Rapid Fire Nov. 15, 2012: Chinese Leadership | No US Cyber BillNov 15, 2012 09:20 UTC by Defense Industry Daily staff
Xi Jinping will not only take over from Hu Jintao as China’s next President in March 2013, but as of today he chairs both the Central Military Commission (CMC) and the Communist Party. This breaks from precedent, as it took Hu a couple of years to consolidate these three functions. Asia Times | Xinhua (i.e. literally the party line) | Lowly Institute.
Senate majority leader Harry Reid [D-NV] said that work on the FY13 defense bill will start after the thanksgiving recess, while “cybersecurity is dead for this Congress” (see also Bloomberg | Federal News Radio). This frees up time to work on higher priorities, like passing legislation on recreational hunting.
It emerged during a joint press conference with the US and Australian secretaries of defense and state that Australian Special forces may stay in Afghanistan beyond 2014.
The Commonwealth Institute’s Project on Defense Alternatives argues in a new report [PDF] that the USA’s defense posture and budgeting should be reset. This translates into prescriptions for a fleet of 9 aircraft carriers, stopping LCS procurement, and other cost-cutting measures.
The Pentagon is sending mixed signals about whether feedback on its Better Buying Power 2.0 policy should be sent within on or two months, and where to send it. To play it safe, contact the Office of Manufacturing and Industrial Base Policy here by December 15.
The Joint Precision Approach and Landing Systems program team (JPALS – part of PMA-213) received an award from the National Defense Industrial Association (NDIA) last month for their use of modeling and simulation. NAVAIR.
French conglomerate Lagardere will sell its 7.5% share in EADS by the end of next year.

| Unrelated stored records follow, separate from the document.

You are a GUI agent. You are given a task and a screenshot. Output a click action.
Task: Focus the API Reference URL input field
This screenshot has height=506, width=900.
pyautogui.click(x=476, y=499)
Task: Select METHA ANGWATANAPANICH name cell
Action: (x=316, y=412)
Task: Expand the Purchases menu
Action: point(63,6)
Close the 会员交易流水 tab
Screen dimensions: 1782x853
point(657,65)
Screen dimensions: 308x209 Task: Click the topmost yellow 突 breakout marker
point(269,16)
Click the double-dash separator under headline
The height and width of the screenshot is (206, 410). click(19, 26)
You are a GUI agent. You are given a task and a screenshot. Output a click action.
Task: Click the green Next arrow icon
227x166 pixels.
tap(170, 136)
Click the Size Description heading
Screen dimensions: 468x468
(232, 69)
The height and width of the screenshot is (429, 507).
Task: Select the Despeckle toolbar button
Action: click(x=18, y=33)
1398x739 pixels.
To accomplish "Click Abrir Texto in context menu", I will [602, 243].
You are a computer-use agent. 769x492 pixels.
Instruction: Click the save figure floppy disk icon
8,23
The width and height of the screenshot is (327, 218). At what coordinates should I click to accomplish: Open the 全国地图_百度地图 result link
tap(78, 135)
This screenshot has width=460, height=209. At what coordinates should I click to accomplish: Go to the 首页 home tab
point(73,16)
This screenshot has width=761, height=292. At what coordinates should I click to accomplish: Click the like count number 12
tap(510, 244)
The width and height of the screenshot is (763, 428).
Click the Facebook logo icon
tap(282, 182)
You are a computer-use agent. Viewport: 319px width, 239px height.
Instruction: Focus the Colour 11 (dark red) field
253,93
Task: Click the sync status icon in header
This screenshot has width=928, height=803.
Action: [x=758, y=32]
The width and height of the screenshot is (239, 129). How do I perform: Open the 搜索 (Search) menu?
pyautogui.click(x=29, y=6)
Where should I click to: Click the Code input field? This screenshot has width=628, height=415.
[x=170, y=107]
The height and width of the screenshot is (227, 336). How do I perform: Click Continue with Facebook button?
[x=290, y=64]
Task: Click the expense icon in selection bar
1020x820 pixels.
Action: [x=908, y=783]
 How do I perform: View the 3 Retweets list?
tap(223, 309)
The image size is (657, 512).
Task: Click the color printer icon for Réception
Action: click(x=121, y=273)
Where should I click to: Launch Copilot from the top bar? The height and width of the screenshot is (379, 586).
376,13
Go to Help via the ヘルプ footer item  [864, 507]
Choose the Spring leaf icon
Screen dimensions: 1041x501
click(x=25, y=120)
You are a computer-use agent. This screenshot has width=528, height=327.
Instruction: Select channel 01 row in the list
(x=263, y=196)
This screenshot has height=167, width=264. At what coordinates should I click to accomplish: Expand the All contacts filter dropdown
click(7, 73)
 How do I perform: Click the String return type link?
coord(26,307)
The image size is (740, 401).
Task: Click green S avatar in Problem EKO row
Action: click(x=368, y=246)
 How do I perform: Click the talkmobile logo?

Greece’s defense budget is headed to a further reduction in 2013, to 3.3 billion euros ($4.2B) or barely more than half of its 2009 level, according to a statement by Defence Minister Panos Panagiotopoulos. To what extent Greece’s relatively high military spending was either transparent or necessary became a subject of great dispute as the country faced mounting solvency problems.